**Provided passage**
- - -

On the flipside however, I know a big part of me would love to have more hours, so when the Christmas temp job that I lost out on finally got in touch to offer me a permanent position, I didn’t really know what to do. I sputtered out the words ‘er well I have another job now’, and well that was kind of it, decision made I guess. Cue a mild panic attack seconds after putting down the phone, thinking, have I just royally messed up? Perhaps this other job would offer me more financial security, but I need to be in a position in which I have time to realise my passions in life and a future career. I need the push. The feeling that I really have nothing to lose; that there is only something to gain. That is what I’m telling myself anyway. We will see how it all works out, but for now I’m semi-certain that I am happy with my decision, and either way, determined to make sure that whatever decision I do make in life is the right one. Accept what happens and roll with the punches.
Let’s take a brief interlude to talk less about me and more about the month in general. There are a fair few music based highlights, but one album I have particularly enjoyed is HMLTD’s debut – West of Eden.
Theatrical. Thrilling. Engaging. Everything I wanted from the fantastical group and more. This album is certainly one to be enjoyed as a complete item; the way the songs work together, even the ones that a few years old now, making it the masterpiece that it is. It wouldn’t be a stretch to say that I am enamoured with this album as I really can’t get enough of it and I mean, it even inspired a new outfit.

- - -

**Data section**
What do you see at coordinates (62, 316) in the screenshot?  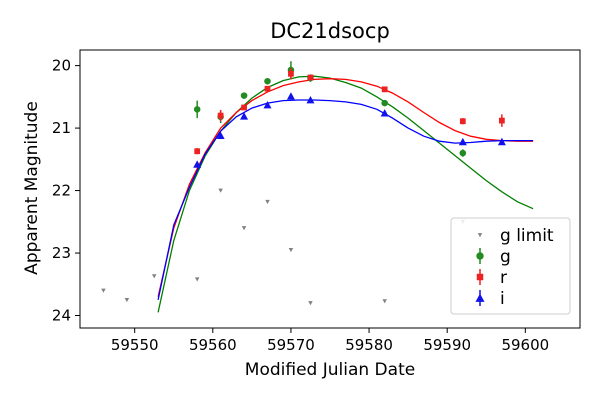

- - -

**Job item A**
Translate this sentence from the passage into Spanish: "Let's take a brief interlude to talk less about me and more about the month in general."
**Job item B**
Reproduce the passage word for word from "Let’s take a" to "a new outfit.".
**Job item C**
According to the passage, what is the title of HMLTD's debut album?
The material comes from a separate source.

**Answer space A**
Hagamos un breve paréntesis para hablar menos de mí y más del mes en general.

**Answer space B**
Let’s take a brief interlude to talk less about me and more about the month in general. There are a fair few music based highlights, but one album I have particularly enjoyed is HMLTD’s debut – West of Eden.
Theatrical. Thrilling. Engaging. Everything I wanted from the fantastical group and more. This album is certainly one to be enjoyed as a complete item; the way the songs work together, even the ones that a few years old now, making it the masterpiece that it is. It wouldn’t be a stretch to say that I am enamoured with this album as I really can’t get enough of it and I mean, it even inspired a new outfit.

**Answer space C**
West of Eden